-- HOW TO COMPLETE THIS TASK --
Transcribe every record exactly, omitting none.

-- PROVIDED DATA --
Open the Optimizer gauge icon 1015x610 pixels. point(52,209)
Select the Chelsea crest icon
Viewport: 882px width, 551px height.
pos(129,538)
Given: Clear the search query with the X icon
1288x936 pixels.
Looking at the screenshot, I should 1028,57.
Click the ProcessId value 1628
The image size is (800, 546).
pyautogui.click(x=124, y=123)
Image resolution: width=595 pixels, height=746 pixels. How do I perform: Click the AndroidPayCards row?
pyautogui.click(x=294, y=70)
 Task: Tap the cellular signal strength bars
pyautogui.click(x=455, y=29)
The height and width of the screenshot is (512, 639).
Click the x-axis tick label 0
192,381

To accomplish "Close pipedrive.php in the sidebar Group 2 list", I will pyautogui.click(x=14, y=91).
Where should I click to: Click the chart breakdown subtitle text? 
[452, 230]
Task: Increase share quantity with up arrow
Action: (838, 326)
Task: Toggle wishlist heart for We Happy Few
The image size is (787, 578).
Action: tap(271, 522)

-- ANSWER BOX --
Open the Optimizer gauge icon 1015x610 pixels. point(52,209)
Select the Chelsea crest icon
Viewport: 882px width, 551px height.
pos(129,538)
Given: Clear the search query with the X icon
1288x936 pixels.
Looking at the screenshot, I should 1028,57.
Click the ProcessId value 1628
The image size is (800, 546).
pyautogui.click(x=124, y=123)
Image resolution: width=595 pixels, height=746 pixels. How do I perform: Click the AndroidPayCards row?
pyautogui.click(x=294, y=70)
 Task: Tap the cellular signal strength bars
pyautogui.click(x=455, y=29)
The height and width of the screenshot is (512, 639).
Click the x-axis tick label 0
192,381

To accomplish "Close pipedrive.php in the sidebar Group 2 list", I will pyautogui.click(x=14, y=91).
Where should I click to: Click the chart breakdown subtitle text? 
[452, 230]
Task: Increase share quantity with up arrow
Action: (838, 326)
Task: Toggle wishlist heart for We Happy Few
The image size is (787, 578).
Action: tap(271, 522)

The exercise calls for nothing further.